Many analysts believe Washington will come up with a deal that would temporarily stave off what has become known as the fiscal cliff, although doubts persist as to whether Congress can agree on a timely compromise.
In a report prepared for the Group of 20 finance ministers' meeting in Mexico on November 4-5 and published on Thursday, the IMF warned that the euro zone crisis and the threat of a political impasse in Washington over the looming fiscal cliff posed the biggest risks to the world economy.
The Fund said, however, there were signs that financial stress and global economic conditions "may be stabilizing" due to recent steps by major central banks to cut interest rates to spur growth, although economic activity remains sluggish.
The combined U.S. government spending cuts and tax rises to be implemented under existing law at the start of 2013 are seen by many as threatening to tip the economy back into recession.
The IMF has estimated that the tax increases and spending cuts amount to $700 billion in 2013. Unless avoided, this could contract U.S. gross domestic product by around 4.5 percent.
"A last-minute deal that relies on suboptimal fixes or largely 'kicks the can down the road' may ultimately prove harmful," the IMF said in the report.
It also said a temporary U.S. fiscal cliff was a "medium-term probability event," and said that even if the cuts were quickly unwound, damage to the economy would be "substantial" because businesses and consumers would be unsure about tax and spending policies.
"The severity of the economic effects would partly depend on the duration of the cliff - here, staff sees a temporary cliff, before measures or extensions could be implemented, as a medium-probability event," the IMF said.
Dealing with the fiscal cliff is the biggest near-term challenge facing the Obama administration.
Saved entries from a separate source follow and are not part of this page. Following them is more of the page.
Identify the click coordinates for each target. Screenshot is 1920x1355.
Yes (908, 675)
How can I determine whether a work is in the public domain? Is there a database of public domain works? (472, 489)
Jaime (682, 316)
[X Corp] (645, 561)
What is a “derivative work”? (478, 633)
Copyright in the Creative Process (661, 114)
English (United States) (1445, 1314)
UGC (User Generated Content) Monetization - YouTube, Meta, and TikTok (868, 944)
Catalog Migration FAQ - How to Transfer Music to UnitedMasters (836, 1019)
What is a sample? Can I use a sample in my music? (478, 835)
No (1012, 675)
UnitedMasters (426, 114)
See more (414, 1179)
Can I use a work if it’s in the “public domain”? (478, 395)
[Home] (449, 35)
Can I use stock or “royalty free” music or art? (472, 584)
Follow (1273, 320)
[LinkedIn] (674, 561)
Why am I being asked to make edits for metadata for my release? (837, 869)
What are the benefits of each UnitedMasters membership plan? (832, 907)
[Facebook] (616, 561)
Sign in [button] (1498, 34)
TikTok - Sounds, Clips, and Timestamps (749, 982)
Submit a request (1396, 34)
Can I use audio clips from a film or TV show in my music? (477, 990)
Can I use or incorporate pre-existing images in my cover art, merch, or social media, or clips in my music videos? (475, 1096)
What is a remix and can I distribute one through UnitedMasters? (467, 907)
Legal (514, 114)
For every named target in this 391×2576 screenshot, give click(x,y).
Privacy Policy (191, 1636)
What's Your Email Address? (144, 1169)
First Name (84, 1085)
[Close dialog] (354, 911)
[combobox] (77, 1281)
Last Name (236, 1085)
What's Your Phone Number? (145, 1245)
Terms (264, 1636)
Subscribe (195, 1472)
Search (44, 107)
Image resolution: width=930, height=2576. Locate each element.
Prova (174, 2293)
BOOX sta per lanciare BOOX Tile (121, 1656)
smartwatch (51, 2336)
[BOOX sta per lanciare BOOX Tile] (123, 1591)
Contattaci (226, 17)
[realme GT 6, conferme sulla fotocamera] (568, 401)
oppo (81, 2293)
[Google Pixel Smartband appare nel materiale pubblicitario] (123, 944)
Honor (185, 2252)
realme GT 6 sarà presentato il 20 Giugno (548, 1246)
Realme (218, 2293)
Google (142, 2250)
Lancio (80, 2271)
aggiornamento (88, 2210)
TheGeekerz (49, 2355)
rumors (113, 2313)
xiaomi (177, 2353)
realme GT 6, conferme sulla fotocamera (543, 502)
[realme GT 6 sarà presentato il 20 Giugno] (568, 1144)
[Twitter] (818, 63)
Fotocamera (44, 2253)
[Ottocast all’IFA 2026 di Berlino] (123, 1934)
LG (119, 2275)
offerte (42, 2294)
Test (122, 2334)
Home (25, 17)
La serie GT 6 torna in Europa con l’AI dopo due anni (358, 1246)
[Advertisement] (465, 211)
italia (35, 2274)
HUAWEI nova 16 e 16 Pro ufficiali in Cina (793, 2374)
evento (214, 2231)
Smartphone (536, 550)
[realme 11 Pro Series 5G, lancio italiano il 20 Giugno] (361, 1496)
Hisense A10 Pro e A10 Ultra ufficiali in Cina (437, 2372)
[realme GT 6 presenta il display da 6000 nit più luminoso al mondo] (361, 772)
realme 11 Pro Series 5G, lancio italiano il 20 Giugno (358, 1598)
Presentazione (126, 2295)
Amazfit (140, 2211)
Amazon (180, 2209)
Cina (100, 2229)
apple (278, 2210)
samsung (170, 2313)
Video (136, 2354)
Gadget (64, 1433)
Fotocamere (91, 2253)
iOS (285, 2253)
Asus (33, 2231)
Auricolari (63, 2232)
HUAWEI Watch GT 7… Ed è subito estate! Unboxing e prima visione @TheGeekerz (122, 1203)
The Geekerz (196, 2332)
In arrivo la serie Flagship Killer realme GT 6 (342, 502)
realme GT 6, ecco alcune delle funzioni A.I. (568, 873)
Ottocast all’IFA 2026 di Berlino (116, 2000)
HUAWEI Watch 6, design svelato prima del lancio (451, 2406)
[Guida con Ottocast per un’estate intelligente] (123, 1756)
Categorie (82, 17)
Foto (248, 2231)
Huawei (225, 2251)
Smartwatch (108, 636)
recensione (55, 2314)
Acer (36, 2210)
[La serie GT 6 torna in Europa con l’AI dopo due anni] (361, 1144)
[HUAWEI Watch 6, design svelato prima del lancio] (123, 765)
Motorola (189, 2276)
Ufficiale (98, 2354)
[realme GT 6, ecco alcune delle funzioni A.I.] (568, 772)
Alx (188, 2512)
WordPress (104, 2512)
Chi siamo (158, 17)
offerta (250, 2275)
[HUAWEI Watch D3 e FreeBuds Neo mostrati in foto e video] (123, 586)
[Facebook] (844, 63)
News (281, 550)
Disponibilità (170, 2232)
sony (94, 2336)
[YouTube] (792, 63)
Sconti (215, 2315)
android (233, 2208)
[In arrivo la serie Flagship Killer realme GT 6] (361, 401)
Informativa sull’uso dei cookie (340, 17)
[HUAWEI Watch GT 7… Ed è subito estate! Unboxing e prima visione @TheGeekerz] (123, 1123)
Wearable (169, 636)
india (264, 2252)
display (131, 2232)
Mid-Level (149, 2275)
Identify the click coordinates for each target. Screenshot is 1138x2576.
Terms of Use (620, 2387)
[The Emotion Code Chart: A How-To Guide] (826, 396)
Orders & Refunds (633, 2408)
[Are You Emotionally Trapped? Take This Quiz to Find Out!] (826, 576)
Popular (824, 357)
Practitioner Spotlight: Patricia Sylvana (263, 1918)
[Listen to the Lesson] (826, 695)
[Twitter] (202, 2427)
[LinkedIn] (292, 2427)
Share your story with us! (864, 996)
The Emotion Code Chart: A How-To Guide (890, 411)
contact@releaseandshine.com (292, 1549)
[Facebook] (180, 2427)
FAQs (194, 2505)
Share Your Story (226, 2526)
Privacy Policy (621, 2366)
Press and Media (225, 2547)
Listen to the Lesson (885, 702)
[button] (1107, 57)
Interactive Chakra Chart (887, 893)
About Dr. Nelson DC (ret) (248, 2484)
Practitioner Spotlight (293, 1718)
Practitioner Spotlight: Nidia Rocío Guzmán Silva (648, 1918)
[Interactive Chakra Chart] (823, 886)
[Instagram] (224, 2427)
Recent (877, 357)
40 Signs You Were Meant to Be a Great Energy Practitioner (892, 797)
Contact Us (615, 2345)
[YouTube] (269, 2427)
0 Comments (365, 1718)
It is also one of the biggest concerns for international policymakers, with Canada warning this week it could fall into recession if Washington does not reach a deal to avoid the cliff.
The IMF said the U.S. economy could fall back into recession if Congress fails to avert the package of tax hikes and spending cuts.
The IMF also urged Washington to agree on a credible plan to reduce government debt, warning that failing to do so could "exacerbate uncertainty," and could "lead to a gradual erosion of the reserve currency status of the U.S. dollar and put upward pressure on Treasury bond yields."
While some progress has been made to address the euro zone crisis, the IMF urged Europe to present a road map for banking union, followed quickly by implementation.
It also said euro zone countries facing high borrowing costs should implement fiscal adjustment plans and, if needed, request financial support from European emergency funds.
Spain is considering whether to ask for aid from the euro zone. Promises of help from the EU and the European Central Bank have brought Spain's borrowing costs down from unsustainable levels in the past few months.
The IMF said austerity in the euro zone's periphery countries risks becoming politically and socially untenable because fiscal and economic reforms will take years to complete. Countries like Greece, Portugal and Ireland are implementing IMF-EU supervised austerity packages in return for international aid.